In the race of adopting voice technology in banking Capital One is certainly taking the lead (with not too many competitors on the horizon, to be fair).
Microsoft unveiled the Cortana Skill Kit, a set of tools, which will allow developers to leverage Microsoft bots and create new Cortana implementations, at a San Francisco event yesterday. During a private preview, the company showed some of the early use cases, with a select pool of partners. Among them: Knowmail, which will be applying AI to address the email overload issue, among other things; Expedia, which published a bot to Skype to help users with bookings; a mobile service request platform TalkLocal, which will deploy voice technology for service bookings; and, of course, Capital One.
We showed how Capital One, the first financial services company to sign on to the platform, leveraged existing investments in voice technology to enable customers to efficiently manage their money through a hands-free, natural language conversation with Cortana.
Earlier this year, CapOne and Amazon teamed up to put the Capital One “Skill” app on the Amazon Echo, allowing customers who have the Echo or Echo Dot (anything with Alexa) access their bank accounts using their voice.

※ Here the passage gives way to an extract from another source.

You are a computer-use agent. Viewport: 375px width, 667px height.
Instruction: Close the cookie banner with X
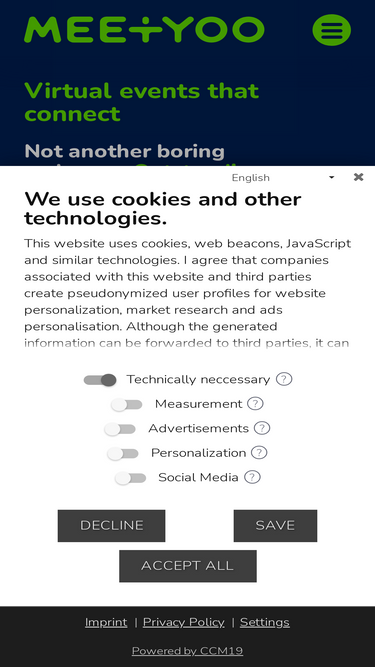358,177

Even an Amazon spokesman admitted that CapOne is “early to the game,” although other banking giants, such as Wells Fargo, have been quoted saying that they are looking into the potential uses of voice technology and virtual assistants.
In the meanwhile, other sectors, such as retail (see Starbucks) or even hotels, are already coming out with more advance applications.
I am very excited to announce the biggest news yet for #VoiceFirst + #VoiceCommerce.
Every Wynn Las Vegas room!https://t.co/zNG96oQ7ta
— Brian Roemmele (@BrianRoemmele) December 14, 2016
Brian Roemmele, CEO and founder of Payfinders, told BI previously that the development of the technology will only accelerate next year. “2017 will make 2016–which was really the convergence point of artificial intelligence, machine learning, voice interactivity–look like slow motion,” he said.